Hexagonal archictecture has nothing to do with hexagons. A better name for it would be the one that its author gave it: Ports and Adapters. This pattern was proposed by Alistair Cockburn and the original publication is avaiable on his blog.
The main ideia of it is to protect the core product source code from changes on external dependencies, such as database (for sure we can discuss how frequently we change database during projects, but on other article latter on). To do so, the basic idea is: every time we detect that something is not part of the system per se we add an abstraction for it (a port), in OOP languages it might be an interface, and then we create a concrete implementation of such abstraction, and we name this implementation adapter, which could be a class that implements that interface and is injected into the code.

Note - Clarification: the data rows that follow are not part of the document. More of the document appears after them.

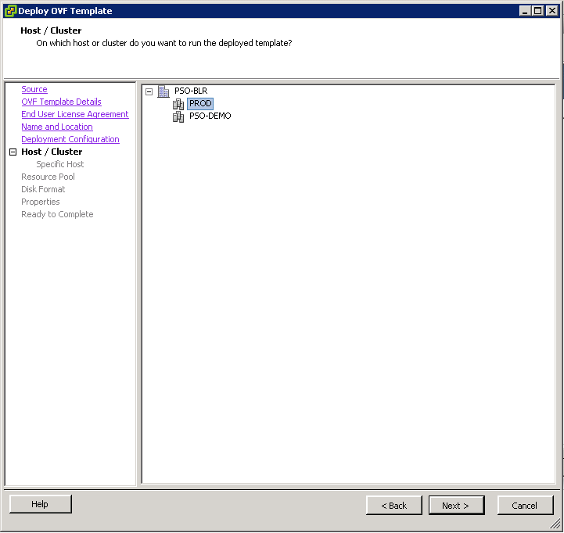This screenshot has height=533, width=564.
Task: Click the PSO-BLR datacenter icon
Action: click(x=163, y=91)
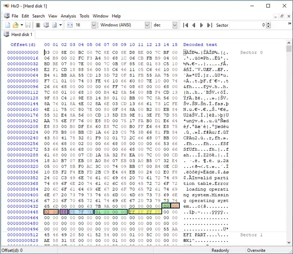Jump to the first sector
This screenshot has width=293, height=254.
(x=186, y=25)
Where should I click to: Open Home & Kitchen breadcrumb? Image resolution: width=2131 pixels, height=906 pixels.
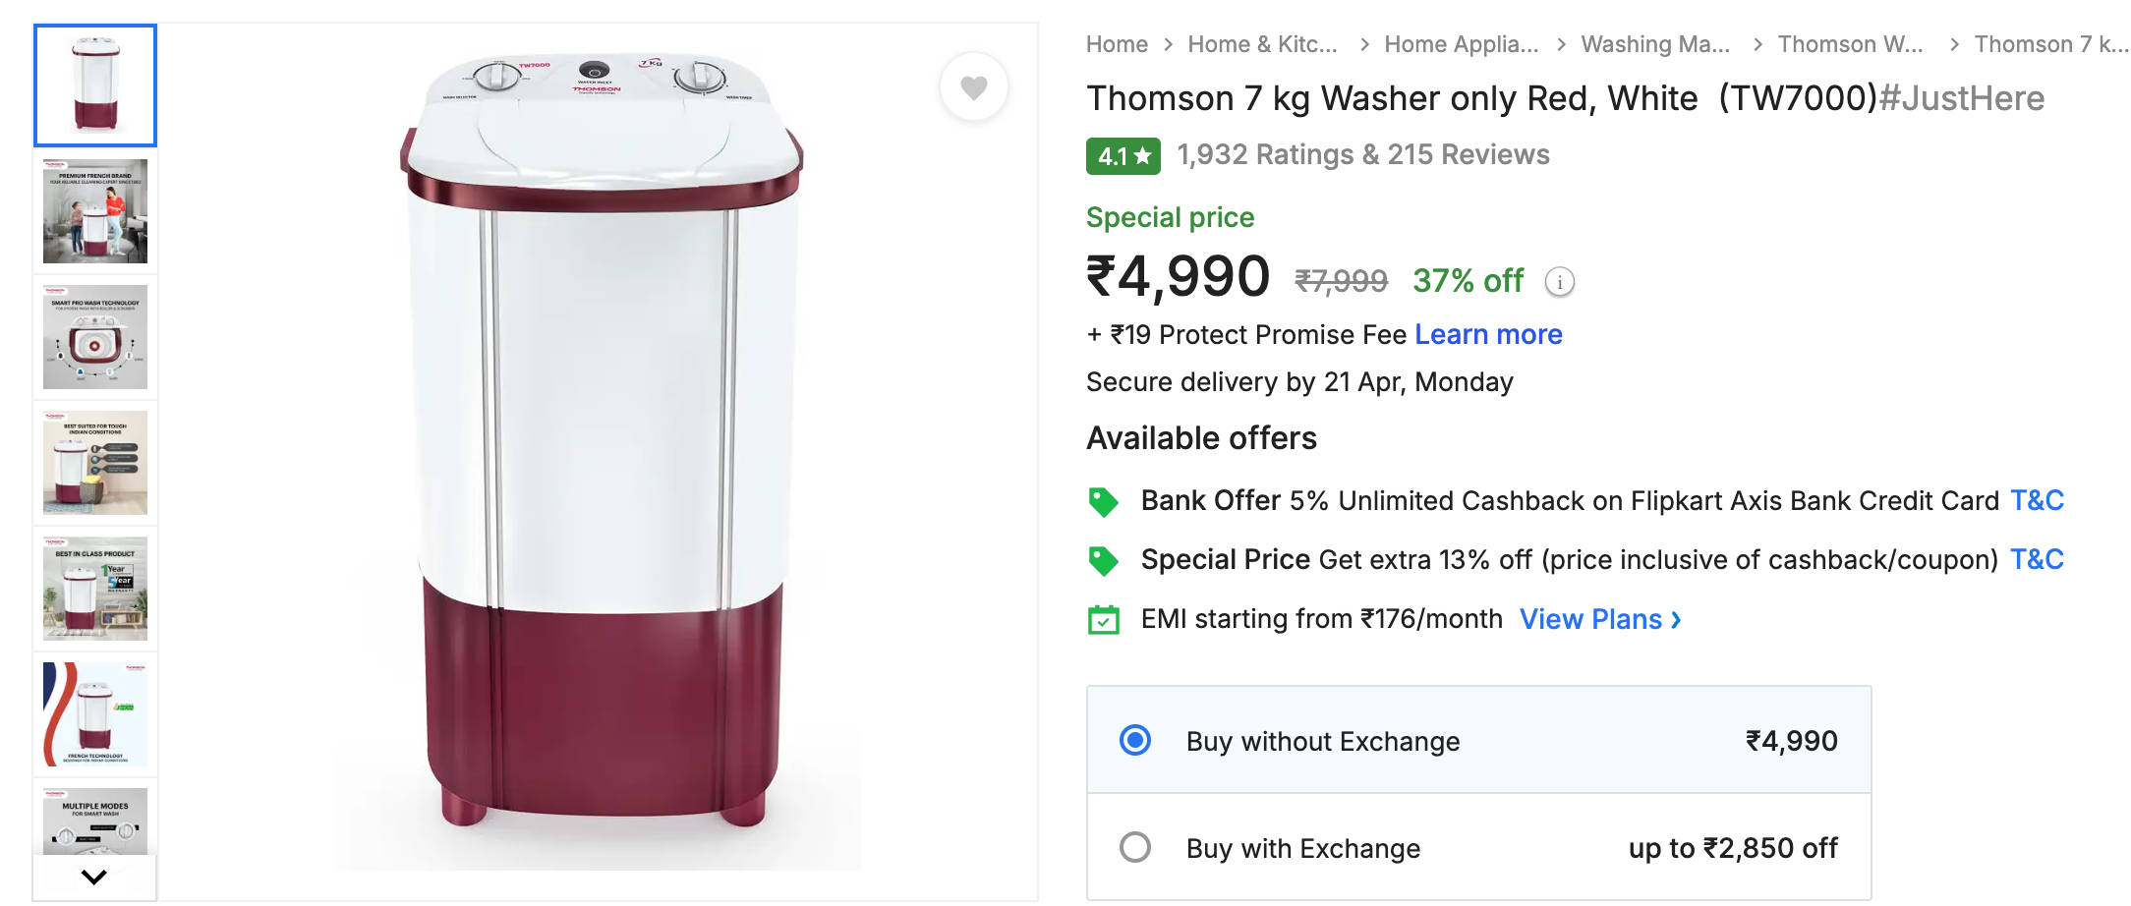[1261, 44]
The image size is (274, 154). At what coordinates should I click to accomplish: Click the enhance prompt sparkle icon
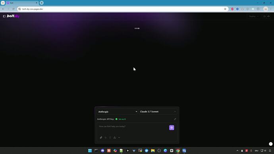pyautogui.click(x=106, y=138)
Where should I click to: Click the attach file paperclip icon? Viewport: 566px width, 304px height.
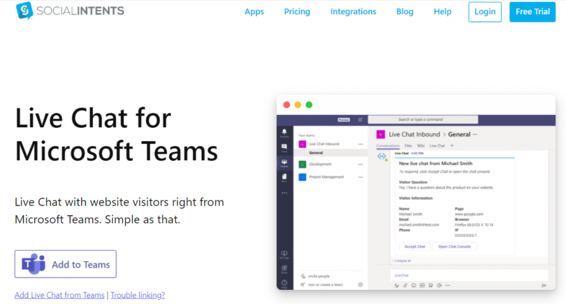coord(405,285)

Just to give you a simple and minimalist example to think about, consider a system that needs to perform queries against a database, read and write data on a cache, and fetch some data from a CMS. For each one of these needs, you could create interfaces describing how they should behave. That way, you could forget about database-specific configs, for example, and focus on coding what you need. Suppose you decide to use Postgres for production and SQLite for local development. In that case, you could create one class for each of these databases, implementing the contract established by the interface. This approach allows your application to be more flexible and maintainable in the long run.
Onion Architecture
Onion Architecture was proposed by Jeffrey Palermo and you can check the original article on his blog. It extends the ideia of protecting the system's core from the Hexagonal Architecture by introducing layers surrounding it. This core is named domain model and it must define business rules and invariants.
On top of the core we create the domain services layer which adds objects that supports enterprise services and add business rules that don't fit well into the domain model, like validations that requires some database interaction.
Wrapping the domain services layer we have the application services layer, which coordenates execution flows like a request hitting a controller what needs to call a domain-service to perform some action.
Clean Architecture
Clean Architecture was proposed by our dear Uncle Bob and you can check the original article on his blog. Summarizing, it extends the Onion Archiecture and the key difference is that domain model in this contexts is called entity and application service is called use case, which is good because it gives more visibility about what the application in fact does.
Summarizing
All three ideas above proposes the same thing: decouple the business rules from the framework and infrastructure-specific code, arguing that it'll make the application flexible and maintainable in the long run.